Con demasiada frecuencia –y jaleado por la frivolidad de algunos medios– se mira de una manera excesivamente superficial el impresionante trabajo de los cirujanos plásticos. Quizá porque reina una cierta confusión en los adjetivos que caracterizan esta cirugía.
Plástica es la gran caja donde se guardan todas las técnicas. Es la que se hace en los centros sanitarios y que trata de recomponer lo que la naturaleza, la enfermedad o los accidentes han destruido o deformado. La reparadora se engloba dentro de la plástica y hoy por hoy vienen a ser sinónimos. Se emplea más para la reconstrucción tras un accidente o, generalmente en el caso de los grandes quemados. Es bastante significativo el adjetivo que la caracteriza.
Y por último, tenemos la estética que, dentro del espectro de la plástica, se dedica parcial o totalmente a embellecer algo que no está bien o que no le gusta a quien lo tiene. Porque en salud, no puede olvidarse, lo básico no es estar bien, sino encontrarse bien. En este campo ocurre lo mismo. El problema no es que objetivamente una nariz sea bella o no lo sea; sino que quien la tiene, la considere fea o no se encuentre a gusto con ella. Acudirá entonces al cirujano estético.
Es verdad que estos auténticos escultores de la carne hacen maravillas. Unas se ven. Otras, no. Pero no podemos olvidar que esta cirugía tiene varios componentes que nada tienen que ver con el arreglo de una nariz, de unas ojeras o de unas orejas de soplillo. Es importante destacarlo. Porque su labor, callada muchas veces, se queda en las sala de quemados de un hospital. O se quedan en los arreglos más o menos soportables de un organismo que un accidente de tráfico ha destrozado. Por eso nunca se debe olvidar esa perspectiva y suponer que solo se trata de implantar unas mamas a una escultural modelo.

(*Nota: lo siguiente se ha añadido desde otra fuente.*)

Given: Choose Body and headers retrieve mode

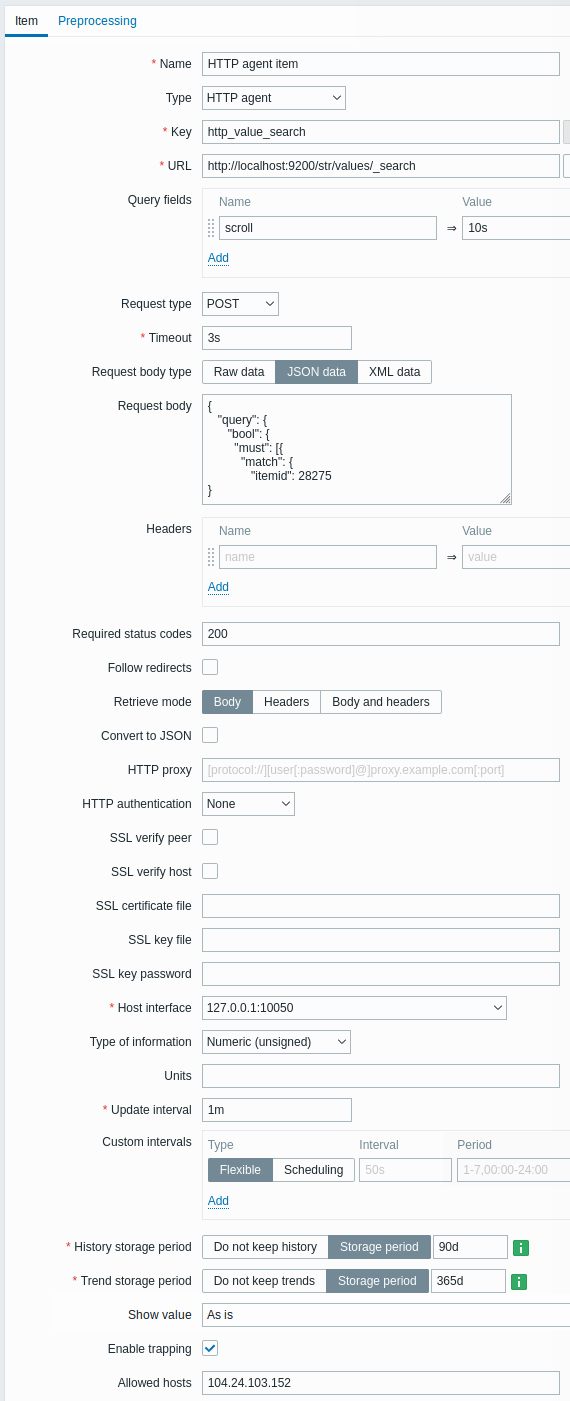Looking at the screenshot, I should click(x=381, y=702).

Es verdad que estamos en la civilización de la imagen en la que la apariencia se considera ya como un dato más de profesionalidad. Secretarias, vendedores, agentes de relaciones públicas, tendrán una mejor valoración cuanto mejor sea su imagen. Y no es una opinión, sino la constatación de un hecho. Por eso la demanda de esta cirugía crece de manera exponencial. Y cada uno tendrá sus razones para someterse a ella.
El problema es que se soslaya un punto difícil, íntimo y personalísimo: la necesidad de la aceptación propia. Una aceptación que nada tiene que ver con el conformismo o con la idea conservadora. Y mucho menos con el fatalismo. Uno se puede aceptar para, partiendo de la base real de cómo se es, intentar el cambio no sólo de uno mismo, sino también del mundo en que vive. Hay que aceptarse y en eso reside, estoy convencido, una buena parte de la felicidad. El gordo porque es gordo, el bello porque es bello, y el que tiene una nariz amplia, porque tiene una nariz amplia. Y todos –creo– debemos aceptar esa condición porque se trata de nuestra gordura, nuestra belleza o nuestra amplia nariz.

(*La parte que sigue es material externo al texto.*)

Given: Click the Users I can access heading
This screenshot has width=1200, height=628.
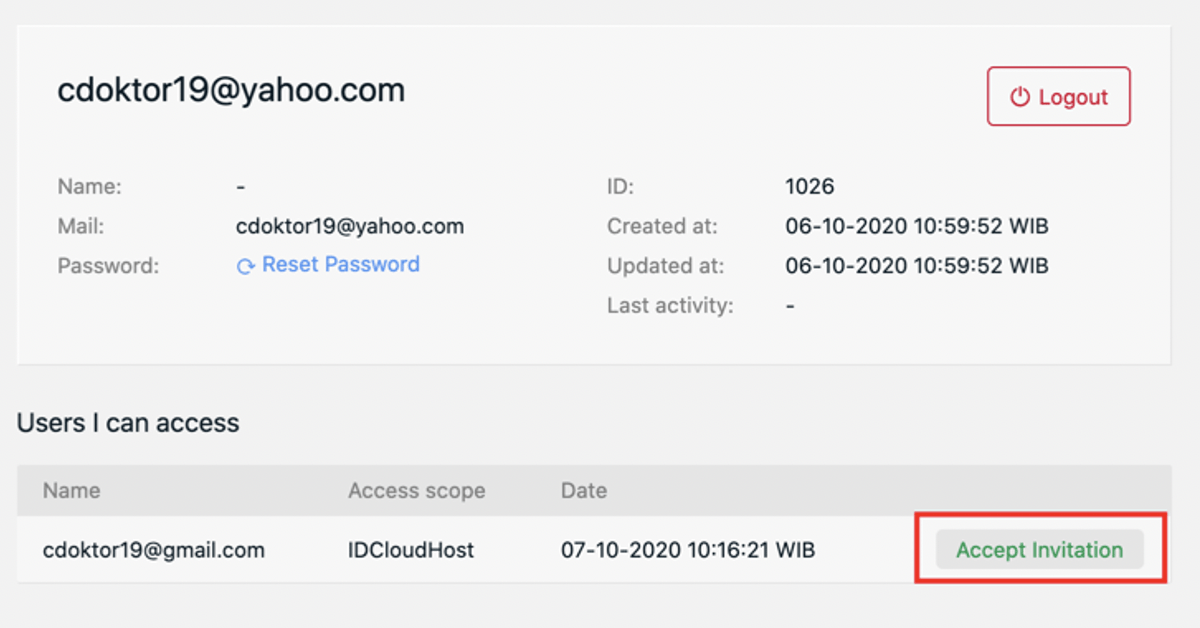Looking at the screenshot, I should click(128, 423).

Si lo que se busca es la felicidad del individuo, no hay duda alguna de que ésta pasa por la aceptación previa y sincera de uno mismo. Si no, siempre habrá rincones de duda y empezará a crecer la idea de que con un centímetro más de aquí, o uno menos de allí, estaría mejor. Y eso, como muchas veces se evidencia, crea tolerancia y una cierta dependencia.